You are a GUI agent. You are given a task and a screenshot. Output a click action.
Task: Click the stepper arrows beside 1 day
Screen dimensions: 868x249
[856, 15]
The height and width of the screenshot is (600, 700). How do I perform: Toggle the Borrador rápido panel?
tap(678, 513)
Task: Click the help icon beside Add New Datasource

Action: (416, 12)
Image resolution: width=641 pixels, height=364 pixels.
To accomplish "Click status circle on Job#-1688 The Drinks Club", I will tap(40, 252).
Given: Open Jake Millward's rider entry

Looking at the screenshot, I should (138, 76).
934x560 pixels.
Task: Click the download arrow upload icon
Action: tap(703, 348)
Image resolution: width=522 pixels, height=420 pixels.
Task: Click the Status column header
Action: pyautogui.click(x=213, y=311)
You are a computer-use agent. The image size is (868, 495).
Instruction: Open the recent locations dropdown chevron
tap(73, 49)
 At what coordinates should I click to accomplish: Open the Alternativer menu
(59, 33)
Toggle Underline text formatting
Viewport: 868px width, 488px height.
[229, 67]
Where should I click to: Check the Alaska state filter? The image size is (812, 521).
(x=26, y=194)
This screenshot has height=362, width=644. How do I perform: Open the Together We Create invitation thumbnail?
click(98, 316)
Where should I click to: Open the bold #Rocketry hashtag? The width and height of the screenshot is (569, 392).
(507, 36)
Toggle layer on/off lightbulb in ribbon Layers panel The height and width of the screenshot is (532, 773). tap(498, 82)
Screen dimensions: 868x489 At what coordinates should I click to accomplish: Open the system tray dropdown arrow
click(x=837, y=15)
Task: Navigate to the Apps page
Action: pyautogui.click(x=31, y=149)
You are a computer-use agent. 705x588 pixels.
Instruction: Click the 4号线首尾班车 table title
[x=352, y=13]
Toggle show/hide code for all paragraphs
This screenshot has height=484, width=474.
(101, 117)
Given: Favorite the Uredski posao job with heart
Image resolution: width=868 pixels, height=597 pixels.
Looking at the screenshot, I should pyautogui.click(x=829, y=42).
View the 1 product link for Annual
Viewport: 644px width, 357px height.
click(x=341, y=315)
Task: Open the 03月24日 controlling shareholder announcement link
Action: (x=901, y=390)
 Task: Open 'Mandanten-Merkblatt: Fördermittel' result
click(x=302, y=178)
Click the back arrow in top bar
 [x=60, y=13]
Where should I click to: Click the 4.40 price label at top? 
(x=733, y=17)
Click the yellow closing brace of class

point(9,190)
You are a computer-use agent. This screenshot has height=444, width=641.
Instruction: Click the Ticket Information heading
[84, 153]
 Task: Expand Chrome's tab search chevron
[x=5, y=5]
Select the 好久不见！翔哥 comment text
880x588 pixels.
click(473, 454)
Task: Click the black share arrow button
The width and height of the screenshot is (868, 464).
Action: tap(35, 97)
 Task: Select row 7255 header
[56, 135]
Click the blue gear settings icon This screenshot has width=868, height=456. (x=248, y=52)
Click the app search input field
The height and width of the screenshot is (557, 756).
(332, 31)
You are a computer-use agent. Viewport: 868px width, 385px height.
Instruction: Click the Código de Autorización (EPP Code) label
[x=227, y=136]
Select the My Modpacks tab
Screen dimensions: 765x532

********

» Aim of the exercise: Where a line of the data includes the string "computer", list that line.

» Task result:
You are a computer-use agent. The image size is (868, 495).
You are a computer-use agent. 705x588 pixels.
You are a computer-use agent. This screenshot has height=444, width=641.
You are a computer-use agent. Viewport: 868px width, 385px height.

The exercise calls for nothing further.